Criteria 2: The description may should various attributes such as category, shape, size, color, visibility, exposure, texture, orientation, absolute position, relative position, facial features, clothing, accessories, gestures, context, semantic attributes, emotions, age, gender, posture, action, and especially interactions with other instances. The selection of features should be relevant to the particular region and the image context.

Criteria 3: The red circle is solely for highlighting the region of interest. Do not refer to it in your descriptions.

Criteria 4: Avoid using unnecessary words like “look for”, “spot”, “observe”, “find”, “notice”, “identify”, “outline”, “target” and “question”.

Criteria 5: Ensure that the subject of each sentence matches the subject given in the hints. Do not incorrectly use the subject as the object.

Criteria 6: Use the correct singular or plural form when referring to the target, which may be a single object, a pair of objects, or a group of objects.

Criteria 7: Integrate all relevant information from the hints, noting that some hints may be redundant or contain errors.

Input image: [Raw Image].

Hint: [Context-Independent Description].

B.3 Prompt for Rephrasing Referring Expressions

Rewrite the subsequent description while preserving the main information. Utilize varied expressions and reorganize the sentences if necessary. Begin each sentence with the same subject being referred to.

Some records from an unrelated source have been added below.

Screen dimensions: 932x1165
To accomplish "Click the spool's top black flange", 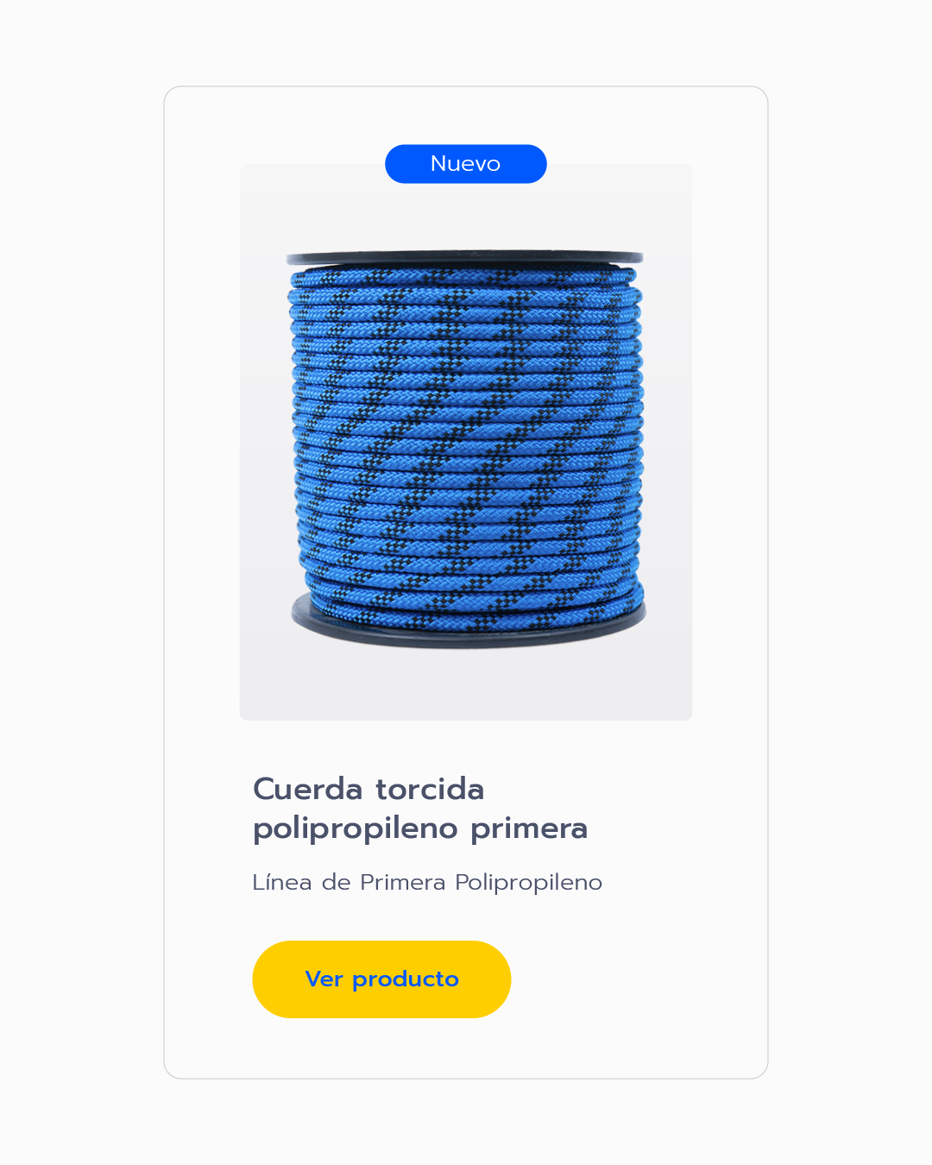I will click(x=465, y=258).
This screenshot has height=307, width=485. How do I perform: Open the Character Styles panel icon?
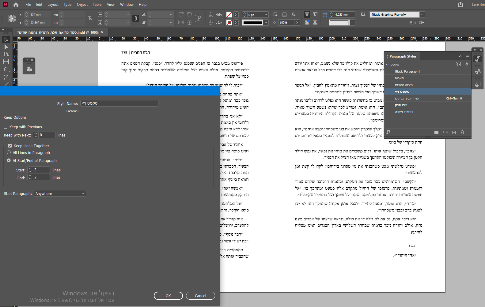(478, 72)
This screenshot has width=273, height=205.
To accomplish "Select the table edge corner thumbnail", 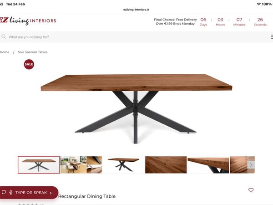I will 208,165.
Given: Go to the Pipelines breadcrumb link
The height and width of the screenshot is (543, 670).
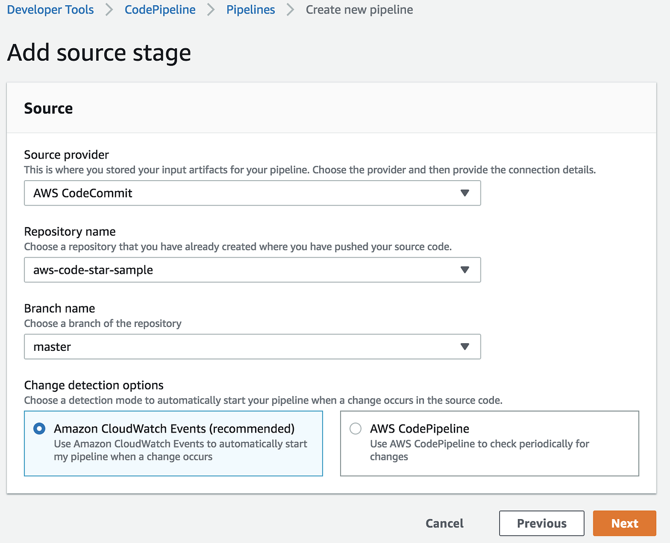Looking at the screenshot, I should (250, 10).
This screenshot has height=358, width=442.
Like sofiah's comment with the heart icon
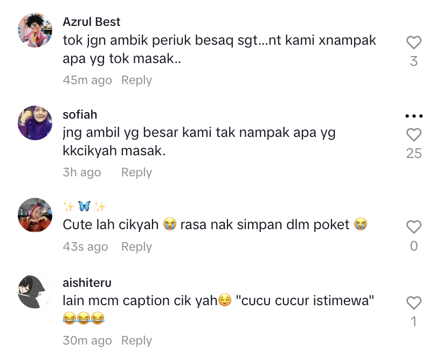coord(413,135)
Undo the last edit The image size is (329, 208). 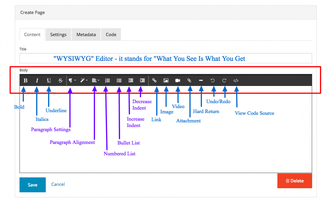(x=213, y=81)
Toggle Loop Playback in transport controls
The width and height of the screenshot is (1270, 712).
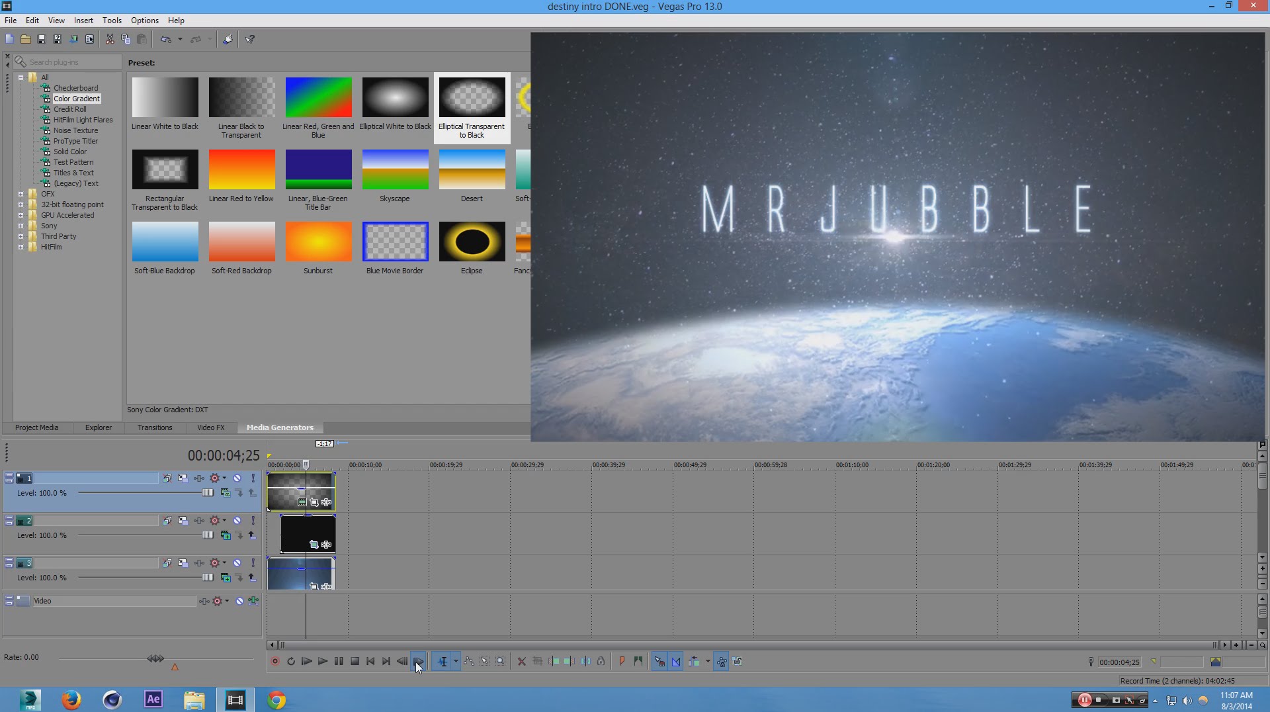(x=291, y=661)
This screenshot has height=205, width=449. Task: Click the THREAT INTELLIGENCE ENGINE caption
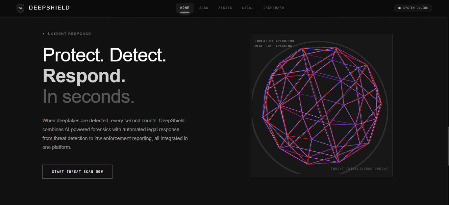coord(359,169)
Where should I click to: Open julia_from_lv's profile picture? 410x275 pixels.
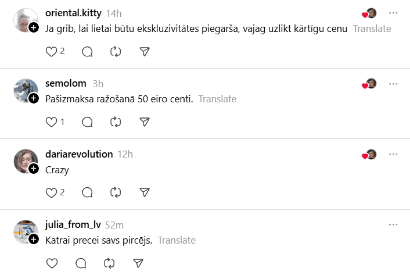coord(26,231)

Description: [The Referring Expression to be Rephrased].

B.4 Prompt for GPT4-V Evaluation

You are an expert in referring expression comprehension and localization. Your task is to locate the object in the image based on the provided expression. The coordinates range from the top left (0, 0) to the bottom right ([Image Width], [Image Height]). Please provide the bounding box in the format ( $x_{0}$ , $y_{0}$ , $x_{1}$ , $y_{1}$ ), where ( $x_{0}$ , $y_{0}$ ) represents the top-left corner and ( $x_{1}$ , $y_{1}$ ) represents the bottom-right corner.

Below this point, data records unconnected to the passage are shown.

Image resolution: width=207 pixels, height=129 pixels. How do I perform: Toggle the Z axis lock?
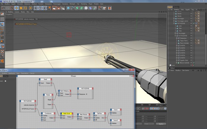coord(45,8)
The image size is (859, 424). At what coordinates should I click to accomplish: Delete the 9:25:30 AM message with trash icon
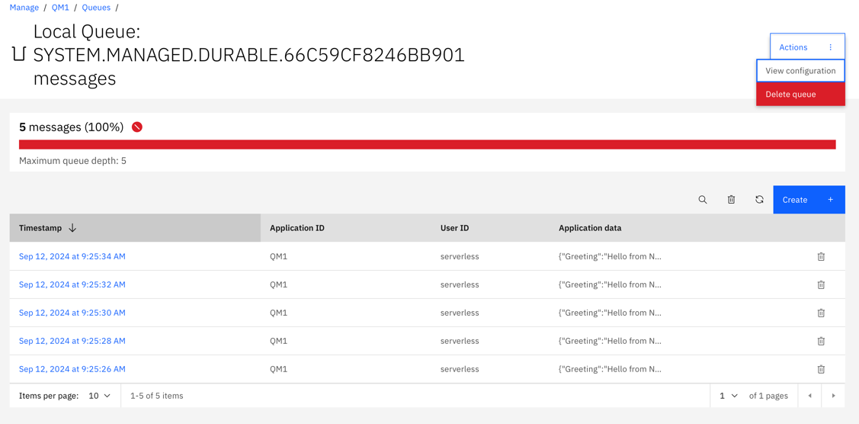821,313
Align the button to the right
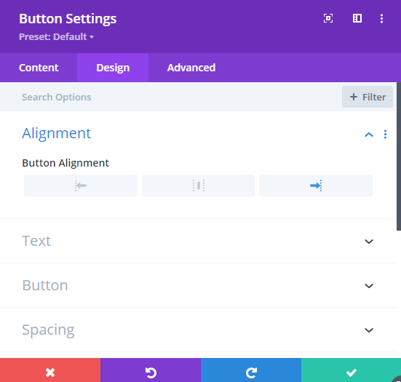Viewport: 401px width, 382px height. (316, 186)
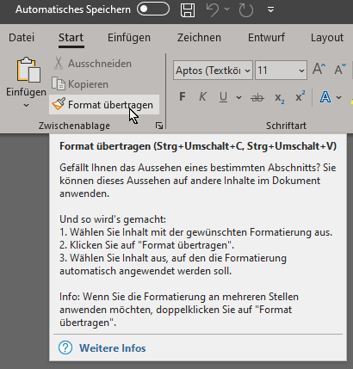Click the Redo circular arrow icon
Viewport: 353px width, 369px height.
tap(245, 10)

Expression: [The Referring Expression].

Appendix C More Experiments

C.1 Category-Wise Performance.

Figure 5 presents the per-category performance of the top four models. In Figures 10 and 11, we show the performance for all 24 models on a per-category basis, with mAcc serving as the metric, along with the average performance for each model across all categories.

C.2 Evaluation on Diverse Data Sources.

Figure 6 illustrates the performance of six models across three subsets, namely “COCO”, “O365-P1” and “O365-P2”. In Figure 12, the comprehensive results of 24 models across the same three subsets are displayed.

Appendix D Limitations and Broad Impacts

Ref-L4 provides a more comprehensive and detailed evaluation of REC capabilities, helping to better understand and improve the performance of large multimodal models capable of handling the REC task. The public availability of Ref-L4 and its evaluation code encourages further research and collaboration, driving innovation and advancements in the field of REC and beyond. While Ref-L4 aims to cover a wide range of scenarios, it may still miss out on specific edge cases or unique contexts that could be encountered in real-world applications. The detailed and lengthy referring expressions might pose a challenge for current models, requiring significant advancements in natural language processing and comprehension capabilities.